Une coalition marquée à droite

Sachant la promesse de la N-VA de mettre au placard ses revendications communautaires pendant la durée de la législature, le programme du gouvernement met l’accent sur les perspectives socio-économiques avec des teintes libérales, voire, pour les socialistes wallons, ultralibérales. A chacun ses accents ! C’est vrai qu’avec, à la table des négociations, trois partis d’inspiration libérale et un parti, le parti chrétien démocrate flamand partagé sur ce point, il pouvait difficilement en être autrement. Pendant toutes les tractations, déjà, les esprits s’échauffaient ; déjà, l’on parlait de « bain de sang social » et les leaders syndicaux grognaient, prédisant le pire. L’accord de gouvernement est dans la droite ligne de l’esprit de ce gouvernement : report de l’âge de la retraite à partir de 2025, services minimum dans les transports en commun en cas de grève, travaux d’intérêt général pour les chômeurs de longue durée, politiques d’immigration plus sévères, saut d’index et j’en passe.

Une coalition qui divise

Déjà par son programme de droite libérale, y compris en Flandre, le gouvernement ne fait pas l’unanimité. Mais c’est sa composition, qui suscite le plus de débats. A la fois déséquilibrée, par la marginalisation des acteurs de la Wallonie (seul le MR entre dans la coalition), qui héritent de portefeuilles mineurs, par la poussée des nationalistes, parfois proches de l’extrême-droite européenne, à la tête de ministères régaliens (l’Intérieur, l’Immigration ou la Défense), cette coalition étonne et indigne.

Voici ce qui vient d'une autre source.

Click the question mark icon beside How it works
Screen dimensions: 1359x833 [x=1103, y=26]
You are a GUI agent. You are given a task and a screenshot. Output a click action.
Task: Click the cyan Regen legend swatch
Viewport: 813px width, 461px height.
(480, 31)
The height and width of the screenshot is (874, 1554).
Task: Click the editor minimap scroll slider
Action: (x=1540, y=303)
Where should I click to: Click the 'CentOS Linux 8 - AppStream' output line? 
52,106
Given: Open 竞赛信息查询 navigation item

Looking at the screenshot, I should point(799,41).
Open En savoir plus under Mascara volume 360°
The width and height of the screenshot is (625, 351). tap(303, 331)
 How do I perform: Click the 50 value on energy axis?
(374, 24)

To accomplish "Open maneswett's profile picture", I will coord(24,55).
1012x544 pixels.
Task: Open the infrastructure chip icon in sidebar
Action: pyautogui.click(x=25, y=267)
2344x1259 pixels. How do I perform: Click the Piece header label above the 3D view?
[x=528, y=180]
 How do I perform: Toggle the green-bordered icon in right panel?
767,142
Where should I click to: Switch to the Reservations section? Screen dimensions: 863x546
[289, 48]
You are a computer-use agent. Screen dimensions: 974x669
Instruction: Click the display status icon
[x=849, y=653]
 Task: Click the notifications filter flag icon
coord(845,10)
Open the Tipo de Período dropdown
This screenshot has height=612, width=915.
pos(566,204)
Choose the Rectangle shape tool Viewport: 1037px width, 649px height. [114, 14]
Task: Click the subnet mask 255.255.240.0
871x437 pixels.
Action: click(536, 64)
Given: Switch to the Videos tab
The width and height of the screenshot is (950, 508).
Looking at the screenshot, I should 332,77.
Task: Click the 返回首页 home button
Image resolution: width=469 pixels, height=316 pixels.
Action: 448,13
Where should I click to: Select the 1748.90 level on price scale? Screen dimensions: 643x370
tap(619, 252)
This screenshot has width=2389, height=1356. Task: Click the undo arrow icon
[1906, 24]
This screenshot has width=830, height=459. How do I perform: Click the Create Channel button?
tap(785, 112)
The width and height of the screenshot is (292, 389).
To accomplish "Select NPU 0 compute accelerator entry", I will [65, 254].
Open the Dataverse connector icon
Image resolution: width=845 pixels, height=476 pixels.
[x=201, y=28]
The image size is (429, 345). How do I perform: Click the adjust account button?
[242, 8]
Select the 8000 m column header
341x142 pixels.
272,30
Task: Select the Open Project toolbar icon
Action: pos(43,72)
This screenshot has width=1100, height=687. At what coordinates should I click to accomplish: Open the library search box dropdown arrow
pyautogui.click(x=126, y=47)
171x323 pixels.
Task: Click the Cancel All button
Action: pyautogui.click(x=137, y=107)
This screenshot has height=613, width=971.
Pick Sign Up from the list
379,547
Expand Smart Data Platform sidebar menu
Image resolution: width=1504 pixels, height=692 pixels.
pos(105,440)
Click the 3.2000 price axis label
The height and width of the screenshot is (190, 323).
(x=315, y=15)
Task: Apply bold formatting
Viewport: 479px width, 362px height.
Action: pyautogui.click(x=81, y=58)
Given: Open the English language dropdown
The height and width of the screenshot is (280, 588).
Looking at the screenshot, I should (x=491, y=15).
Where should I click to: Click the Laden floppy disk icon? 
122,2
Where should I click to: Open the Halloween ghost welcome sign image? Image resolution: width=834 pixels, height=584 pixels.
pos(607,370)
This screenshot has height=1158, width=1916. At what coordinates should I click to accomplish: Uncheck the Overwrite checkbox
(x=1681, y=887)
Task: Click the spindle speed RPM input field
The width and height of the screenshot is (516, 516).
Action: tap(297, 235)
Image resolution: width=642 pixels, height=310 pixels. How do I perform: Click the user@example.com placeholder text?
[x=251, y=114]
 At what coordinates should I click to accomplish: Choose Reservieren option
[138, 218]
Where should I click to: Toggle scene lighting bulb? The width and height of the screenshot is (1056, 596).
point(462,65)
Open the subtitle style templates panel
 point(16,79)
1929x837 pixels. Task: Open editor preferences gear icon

Cette coalition a-t-elle un avenir ?

Difficile de prédire l’avenir de cette coalition. Malgré la volonté du nouvel exécutif d’instaurer un dialogue social avec les partenaires sociaux, ceux-ci sont conscients que les marges de négociation sont réduites. Les syndicats ne pardonneront pas au gouvernement d’avoir évincé les socialistes, une perspective qui risque d’enflammer les débats autour des réformes annoncées par la coalition.

Pour ma part, que ce gouvernement tienne ou non la route dans l’immédiat, les perspectives du scrutin de 2019 s’annoncent ébouriffantes. Les risques assumés par les partis de la coalition, au Nord pour la N-VA (aura-t-elle été crédible pour son électorat, et si oui, continuera-t-elle à discréditer les autres partis ?) comme au Sud pour le parti libéral (fera-t-il oublier son costume de traître des francophones et participera-t-il à recomposer le paysage politique francophone ?), sont énormes, pouvant conduire à des tensions encore plus vives entre la Wallonie et la Flandre. La N-VA paraît être la seule gagnante des récents événements.

« Quousque tandem... » (« Jusqu’à quand... »), dirait Bart De Wever, qui raffole des citations latines.